Please refer to the TEI Guidelines and take a look at the XML markup of a dictionary for more examples.

TEI Dictionary Template

You can use the FreeDict Dictionary TEI XML Template as a starting point for your own dictionaries. You can download it from here.

<?xml version="1.0" encoding="UTF-8"?>
<!DOCTYPE TEI.2
 PUBLIC "-//TEI P4//DTD Main Document Type//EN"
 "http://www.tei-c.org/Guidelines/DTD/tei2.dtd" [
<!ENTITY % TEI.dictionaries "INCLUDE">
<!ENTITY % TEI.XML "INCLUDE">
<!ENTITY % TEI.linking "INCLUDE">
<!ATTLIST xptr url CDATA #IMPLIED>
<!ATTLIST xref url CDATA #IMPLIED>
]>
<TEI.2>
  <teiHeader>
    <fileDesc>
      <titleStmt>
	<title>Language1-Language2 FreeDict Dictionary</title>
	<respStmt>
	  <resp>Author</resp>
	  <name>Someone Somewho &lt;her@email.address&gt;</name>
	</respStmt>
	<respStmt>
	  <resp>Maintainer</resp>
	  <name>Someone Else &lt;or@the-same.example.com&gt;</name>
	</respStmt>
      </titleStmt>
      <editionStmt>
	<edition>0.1</edition>
      </editionStmt>
      <extent>less than 1000 headwords</extent>
      <publicationStmt>
	<publisher>FreeDict</publisher>
	<availability>
	  <p>GNU GENERAL PUBLIC LICENSE</p>
	</availability>
	<date>200X</date>
	<pubPlace>http://freedict.org/</pubPlace>
      </publicationStmt>
      <seriesStmt>
	<title>free dictionaries</title>
      </seriesStmt>
     <notesStmt>
       <note type="status">new dictionary project</note>
       <note>Thanks to ...</note>
     </notesStmt>
     <sourceDesc>
       <p>Home: <xptr url="http://www.somewhere.in.cspace/"/></p>
      </sourceDesc>
    </fileDesc>
    <encodingDesc>
        <projectDesc>
          <p>This dictionary comes to you through nice people making it
          available for free and for good. It might be part of the FreeDict project,
          http://www.freedict.org / http://freedict.de. This
          project aims to make available many translating dictionaries
          for free. Your contributions are welcome!</p>
      </projectDesc>
    </encodingDesc>
   <revisionDesc>
       <change>
	<date>200x-mm-dd</date>
	<respStmt><name>Someone</name></respStmt>
	<item>Start</item>
      </change>
      <change>
	<date>2005-04-02</date>
	<respStmt><name>Peter Gossner / Michael Bunk</name></respStmt>
	<item>FreeDict Dictionary TEI XML Template V0.1</item>
      </change>
    </revisionDesc>
  </teiHeader>

  <text>
    <body>

      <!-- Sample Entry -->
      <entry>
        <form>
	  <orth>A</orth>
	  <orth>a</orth>
	</form>
	<gramGrp>
	  <pos>n</pos>
	  <gen>m</gen>
	</gramGrp>
        <sense>
	  <def>the first letter of the Language1 Alphabet</def>
	</sense>
      </entry>
      
    </body>
  </text>
</TEI.2>

Dictionary Quality

As dictionaries are used as authoritative sources for people looking up the spelling of words or learning foreign languages, it is important that they maintain a high quality standard.

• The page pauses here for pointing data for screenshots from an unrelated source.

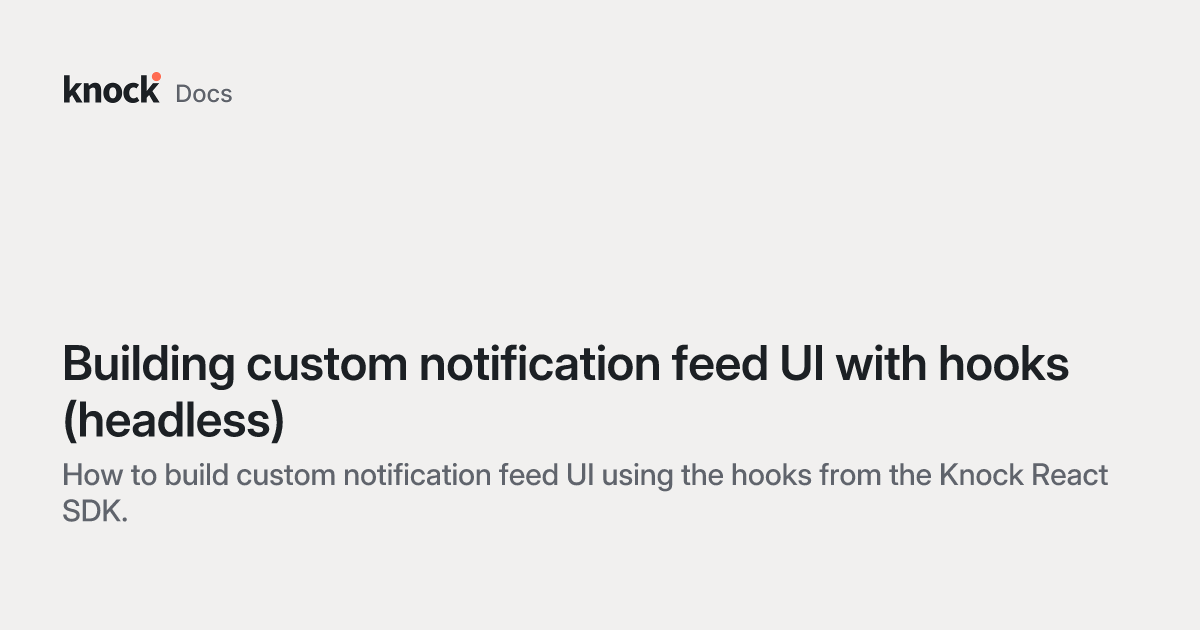Viewport: 1200px width, 630px height.
Task: Open the Docs label beside the logo
Action: point(204,94)
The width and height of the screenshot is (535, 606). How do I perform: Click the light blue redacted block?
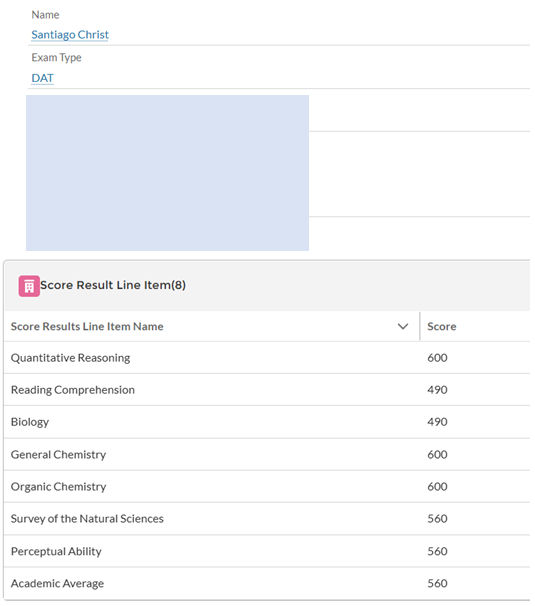tap(167, 173)
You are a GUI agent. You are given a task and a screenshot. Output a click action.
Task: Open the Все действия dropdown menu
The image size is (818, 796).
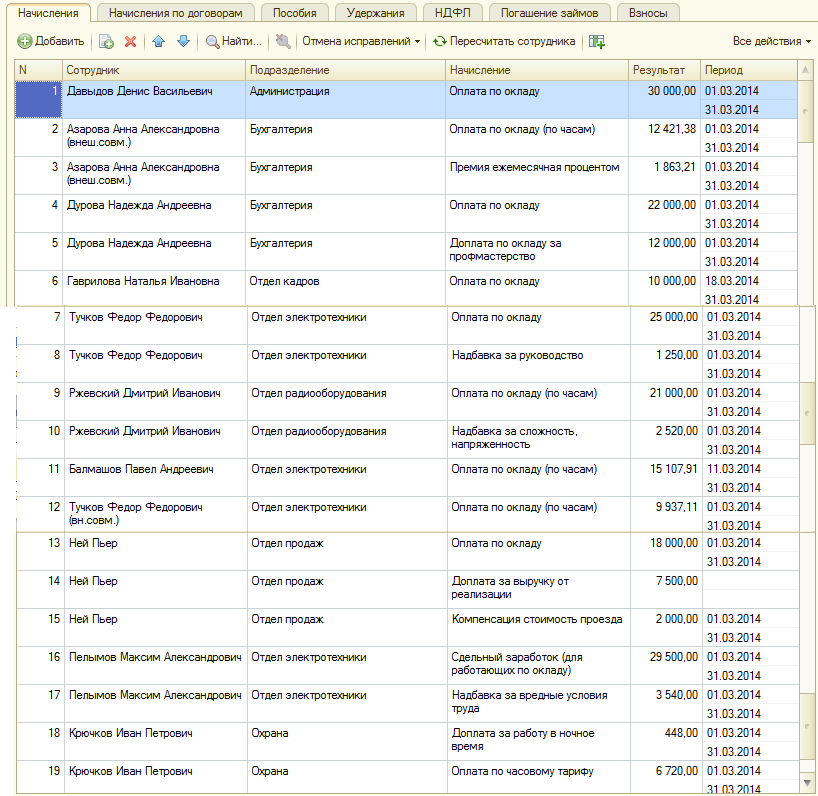(x=771, y=42)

The following quality criteria are important:

Quality Criteria for Dictionaries

Correctness

The reason for this we mentioned in the introductory paragraph.

Headword Count

It is frustrating not to find a word in a dictionary.

Usability

This is mainly a question for the platforms that our dictionaries are provided for. Dictionaries should be easy to install and word lookup should be easy as well. Electronic dictionaries have a great advantage in the speed of entry lookups and can provide lookup strategies that paper dictionaries can't. Paper dictionaries have the advantage to be quite portable, up to a number of kg that depends on the capacity of the bearer. PDA can replace nowadays a whole bunch of dictionaries while maintaining portability.

Improving Quality

So what can be done for above criteria? Indirectly you can always support the people working on dictionaries, sparing resources for them. To directly improve, the following can be done:

Means to Improve Dictionary Quality

Revise entries manually

Having no comfortable editor presently makes this a bit hard. It requires profound knowledge of the languages of the dictionary, so this task is reserved for experts.

Spellcheck the dictionary

When you write a dictionary for a language where no spellchecker wordlist exists yet, of course you can't do this. But mostly dictionaries will be from some language into English. The English part of the dictionary can be spellchecked! This requires a suitable tool.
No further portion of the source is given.